Pankaj Tripathi and the cast's performances are the centre of the absurdist life-and-death drama in "Sherdil: The Pilibhit Saga"

The film is based on the impossibly true story of Gangaram, a man who has lived his life in a forest, without knowing what the jungle is about . Gangaram (Tripathi) is the simple-minded and unlettered and unlettered sarpanch of the village of Jhundao .

Cast: Pankaj Tripathi, Neeraj Kabi, and Sayani GuptaRating: Two and a half stars (out of 5)Shardil is a film about a man-animal conflict in a village on the edge of a tiger reserve.The film's title should be extended further into a society marginalized by institutionalized government neglect of the marginalized, whose third is set to be released in three weeks.The protagonist of Srijit Mukherj's second Hindi film-his third is due for release in three weeks-is an oddball headman from a small patch-on-the-map town.Determined to prove his mettle as a king for his impoverished, beleaguered neighbors, he takes an extreme step in the hopes of bringing them a new lease on life.

The film moves from the sardonic in the first half to the pop-philosophical in the second, before winding up in a courtroom with the ever-dependable Neeraj Kabi (despite sporting avoidable dreadlocks and spouting wry witticisms), a strong supporting score, and an unfussy story about a dispossessed community drowned in its own haplessness help the film skirt the temptations of traditional mel The title is not intended to refer to the hero's derring-do, but the film challenges the norms of the genre and adopts terse, direct methods to portray a man's anxiety and ill-advised bravado in 2020.Pilibhit, a short film made in 2020 by first-time directors Ashutosh Chaturvedi and Pankaj Mavchi, is inspired by the same real-life story.It is a solemn story about a poverty-stricken flute-maker whose morale deteriorates as he must choose between making a quick buck and saving a dear one.The Pilibhit Saga was recorded in North Bengal.

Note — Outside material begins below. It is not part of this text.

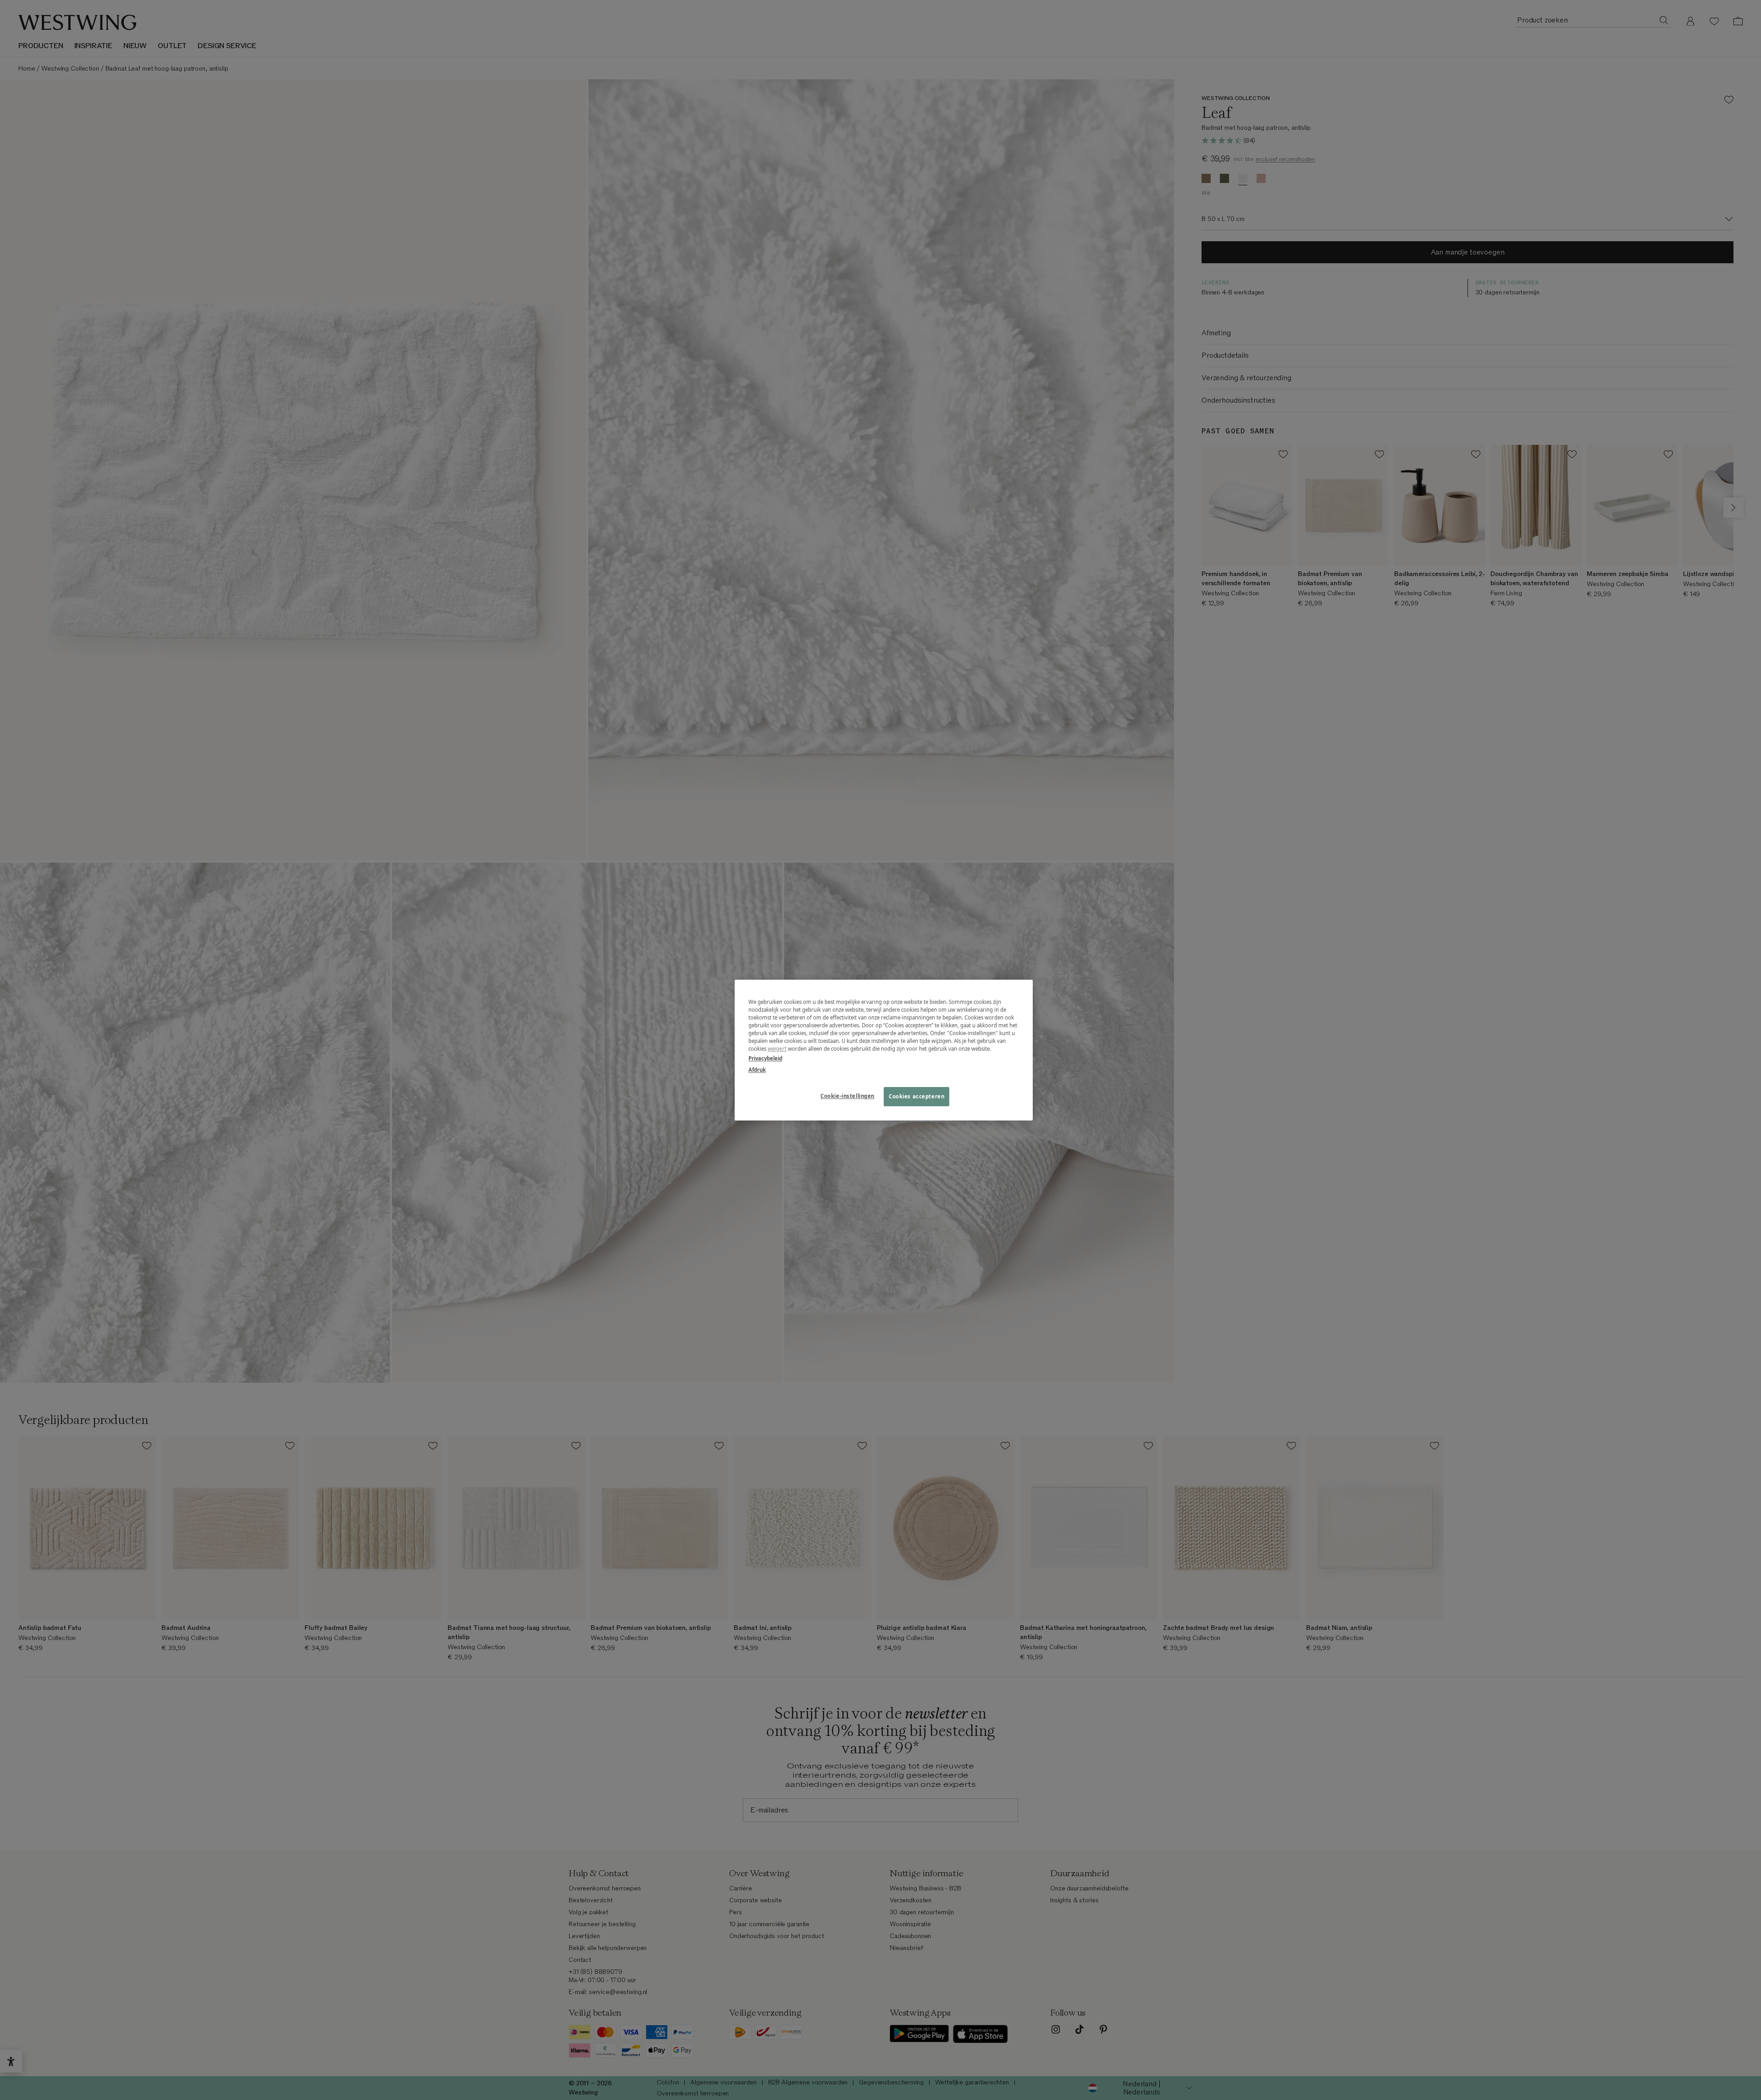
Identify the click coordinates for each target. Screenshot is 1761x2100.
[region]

On one hand, this dilution of its authenticity quotient may give the tale a universal, fable-like quality.On the other hand, it portrays the hero not as much as a lion-hearted saviour but rather as a frank do-gooder.He isn't a paragon of courage in the conventional sense, nor is he a manifestation of brash masculinity.In a good opening scene, the protagonist appeals ferociously to a cynical government official who advises him to submit his ideas online, only to be shocked by the fact that the rest of India has gone digital.

Getting a slender government to intervene is much more difficult than standing in the way of a grazing tiger on the prowl.Hunger and hopelessness haunt this village of bangarams, where standing crops are repeatedly raped by rampaging wild animals.In his innocence, the chief believes that the government has the ability to intervene and bring an end to the village's suffering.After a series of entreaties with a dysfunctional bureaucracy prove obstructed, the distraught 46-year-old man decides to take matters into his own hands.

On one of his many trips to the city, he spots a notice announcing government compensation of ten lakh rupees for anyone who falls prey to a tiger while working in his trade.Gangaram has a brainwave and tells the other village elders that he should do his people a favor by allowing a tiger to kill them, but Sudeep Nigam and Atul Kumar Rai make interesting points, touching on cultural and class divides, on the politics of food (meat in particular), the long-term effects of deforestation, and the precarious situation of those who have been denied access to their natural resources.The tense encounter is based on the impossibly true story of Gangaram, a man who has lived his whole life in a village on the edge of a forest, without knowing what the jungle is about.Gangaram lives with his ageing mother (Sohag Sen), wife, and two pre-teen children.He takes his position as a village sarpanch so seriously that he puts everything else in the background.

In the woods, Gangaram encounters poacher Jim Ahmed (Neeraj Kabi), who is named after someone other than Jim Corbett.In a sudden scatological turn that contradicts the rest of the film, the latter introduces the serious altruist a thing or two about human deficiencies, animal instincts, and the mysteries of the woods, showing how human excreta makes no distinction between one religion and another, once strata of society and another, and is the subject of a documentary film by Pankaj Tripathi, Neeraj Kabi (delightfully slow), and Sayani Gup The film also features a great sound design (by Adeep Singh Manki and Anindit Roy), which captures the cadences of the jungle and the understated drama's rhythms remarkably well.The background music and songs of Shantanu Moitra are in sync with the film's mood and tone.Sant Kabir (Do din ki zindagi hai do din ka mela and Moko kahaan dhoonde re bande), Gulzar (in KK's voice), and itinerant folk musician Rahgir (Aadmi bhutiya hai, with one word in the song explicitly euphemized), round out the soundtrack.